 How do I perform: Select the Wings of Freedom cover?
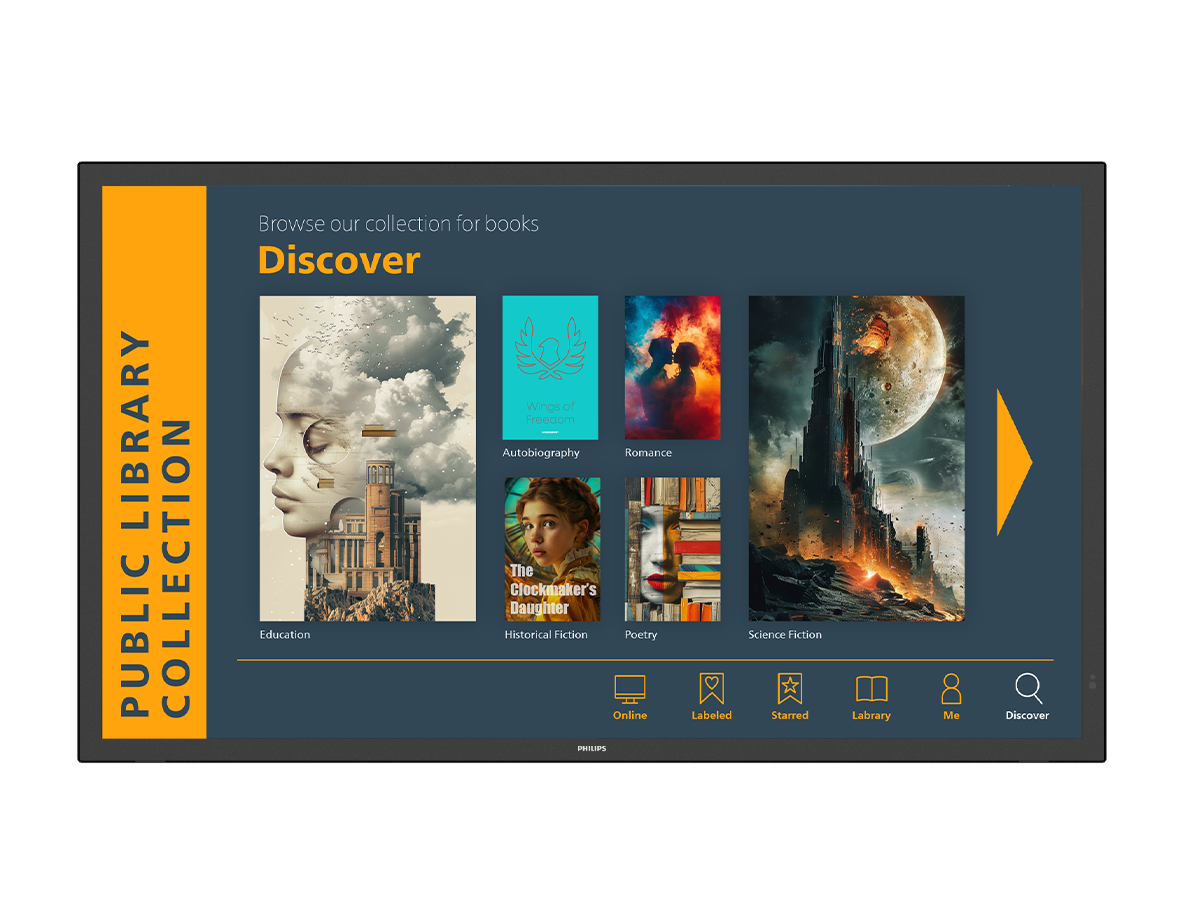click(550, 367)
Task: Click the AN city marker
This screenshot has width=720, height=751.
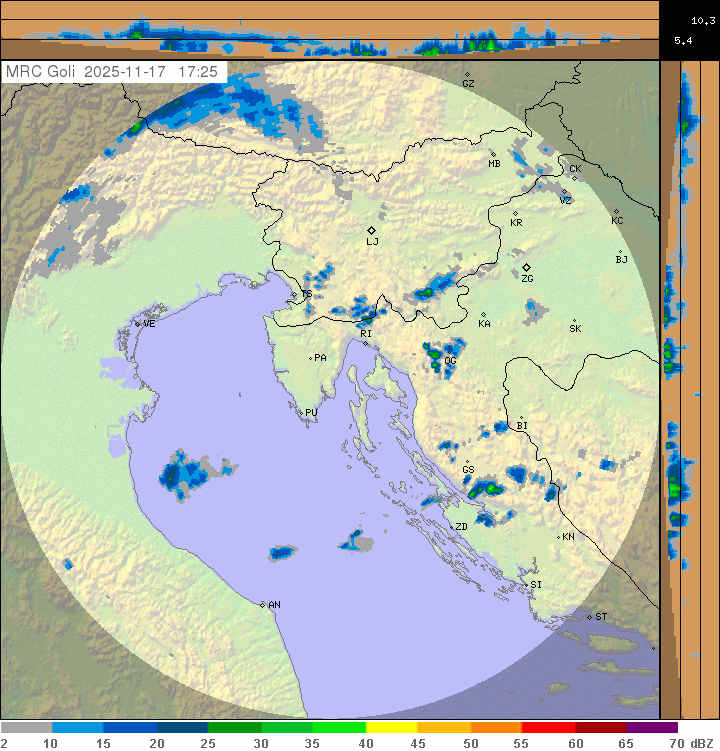Action: [x=262, y=604]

□ □ □ □ □ □ □

**Action item**
Write every line above again exactly, but leave the pictures out.

**Exercise result**
 How do I perform: Select the Wings of Freedom cover?
click(550, 367)
Task: Click the AN city marker
This screenshot has width=720, height=751.
Action: [x=262, y=604]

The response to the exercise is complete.